CHALLENGE 1:
Rewrite the records as a numbered list, leaving out blank lines, covering everything from the start of the records down to the line containing "pyautogui.click(x=669, y=44)", both ends included.

TEXT TO READ:
# Faller Tyrell-Elf restoration project



## bodge (Oct 17, 2014)

I picked up a Faller Tyrell car with a busted wing in a lot on an auction site in Germany. ...it was missing half of its rear wing, but it looked like a challenging project to me!


----------



## bodge (Oct 17, 2014)

Here's the "before" shot:



I had a smashed Shadow - the perfect source for some donor plastic!



Here's the patch, glued in with some Plastruct plastic welder. I needed to wait a few days before filing and sanding it flush, since the solvent takes a while to fully evaporate, so if I were to sand too soon, the glue line would sink a bit.



...after shaping the horizontal patch:




...and here it is with the side piece to the rear wing shaped and glued in place:



I still need to paint the wing (I need to learn how to use an airbrush) and duplicate the stickers. ...Or just put a sticker on the rear wing - it covers the painted area anyway.

I'm happy with how it turned out - a cheap way to get a rare car presentable again!


----------



## alpink (Aug 22, 2010)

congrats on the save/restoration. 
what WOULD we do without Shadows?
LOL


----------



## bodge (Oct 17, 2014)

alpink said:


> congrats on the save/restoration.
> what WOULD we do without Shadows?
> LOL


I only wish they were plentiful in some more useful colors! (I need some translucent yellow plastic wreckage to fix another car, but it'll probably take a while to find a donor that isn't worth saving.)


----------



## Bill Hall (Jan 6, 2007)

bodge said:


> I only wish they were plentiful in some more useful colors! (I need some translucent yellow plastic wreckage to fix another car, but it'll probably take a while to find a donor that isn't worth saving.)


Nice clean work! Bonus points for turning it inside out and upside down to create the rear kick. 

You may get lucky and someone will see your flare. If not, for translucent yellow tones, watch the Junk body lots for AFX 55 Belairs. You will also see that shade in Speedline. Even if you dont nail it, it can be color blended on the model if you have enough remnant.


----------



## bodge (Oct 17, 2014)

Bill Hall said:


> Even if you dont nail it, it can be color blended on the model if you have enough remnant.


Thanks!

By color blend, do you mean going over the repair with a thin layer of paint to get it to match the original plastic?

Some of the colors can vary a lot depending on the environment they've been in for the past 30 or 40 years.


----------



## Bill Hall (Jan 6, 2007)

No paint.

The parent and donor plastic are blended together right on the model.


----------

DATA ENTRIES:
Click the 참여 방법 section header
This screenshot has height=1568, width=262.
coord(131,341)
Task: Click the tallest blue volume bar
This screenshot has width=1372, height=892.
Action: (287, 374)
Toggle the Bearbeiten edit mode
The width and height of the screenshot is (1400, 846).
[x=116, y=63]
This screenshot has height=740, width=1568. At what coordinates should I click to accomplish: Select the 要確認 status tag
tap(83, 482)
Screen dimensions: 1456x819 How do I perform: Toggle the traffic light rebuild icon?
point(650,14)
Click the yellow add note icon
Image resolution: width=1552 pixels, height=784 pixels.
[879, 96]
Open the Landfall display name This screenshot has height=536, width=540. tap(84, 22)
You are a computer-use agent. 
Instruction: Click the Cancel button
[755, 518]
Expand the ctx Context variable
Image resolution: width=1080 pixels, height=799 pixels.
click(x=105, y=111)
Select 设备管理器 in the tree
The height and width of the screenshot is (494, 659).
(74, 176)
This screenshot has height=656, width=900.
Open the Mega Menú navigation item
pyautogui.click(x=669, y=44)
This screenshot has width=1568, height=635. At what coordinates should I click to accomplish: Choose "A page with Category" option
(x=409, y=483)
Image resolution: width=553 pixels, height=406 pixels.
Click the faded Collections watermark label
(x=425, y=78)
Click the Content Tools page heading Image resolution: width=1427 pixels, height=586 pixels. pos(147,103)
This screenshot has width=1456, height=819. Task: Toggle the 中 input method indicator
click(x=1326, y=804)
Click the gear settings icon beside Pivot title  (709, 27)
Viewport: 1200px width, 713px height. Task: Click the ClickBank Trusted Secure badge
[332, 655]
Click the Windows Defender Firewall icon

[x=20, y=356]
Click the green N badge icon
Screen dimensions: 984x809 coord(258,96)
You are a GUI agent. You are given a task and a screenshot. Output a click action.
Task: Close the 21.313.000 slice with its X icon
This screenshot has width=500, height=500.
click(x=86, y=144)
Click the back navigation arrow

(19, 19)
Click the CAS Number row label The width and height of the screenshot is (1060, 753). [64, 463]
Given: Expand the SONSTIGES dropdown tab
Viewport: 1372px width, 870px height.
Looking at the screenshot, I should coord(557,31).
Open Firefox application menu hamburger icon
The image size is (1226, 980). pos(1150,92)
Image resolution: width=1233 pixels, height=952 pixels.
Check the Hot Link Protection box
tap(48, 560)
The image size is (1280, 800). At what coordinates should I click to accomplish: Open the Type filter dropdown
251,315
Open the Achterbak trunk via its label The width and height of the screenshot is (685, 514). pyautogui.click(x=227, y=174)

CHALLENGE 2:
According to the thread on the Faller Tyrell restoration, what was used to glue the patch into the rear wing?

FULL SOLUTION 1:
1. Click the 참여 방법 section header
2. This screenshot has height=1568, width=262.
3. coord(131,341)
4. Task: Click the tallest blue volume bar
5. This screenshot has width=1372, height=892.
6. Action: (287, 374)
7. Toggle the Bearbeiten edit mode
8. The width and height of the screenshot is (1400, 846).
9. [x=116, y=63]
10. This screenshot has height=740, width=1568. At what coordinates should I click to accomplish: Select the 要確認 status tag
11. tap(83, 482)
12. Screen dimensions: 1456x819 How do I perform: Toggle the traffic light rebuild icon?
13. point(650,14)
14. Click the yellow add note icon
15. Image resolution: width=1552 pixels, height=784 pixels.
16. [879, 96]
17. Open the Landfall display name This screenshot has height=536, width=540. tap(84, 22)
18. You are a computer-use agent. 
19. Instruction: Click the Cancel button
20. [755, 518]
21. Expand the ctx Context variable
22. Image resolution: width=1080 pixels, height=799 pixels.
23. click(x=105, y=111)
24. Select 设备管理器 in the tree
25. The height and width of the screenshot is (494, 659).
26. (74, 176)
27. This screenshot has height=656, width=900.
28. Open the Mega Menú navigation item
29. pyautogui.click(x=669, y=44)

FULL SOLUTION 2:
Plastruct plastic welder.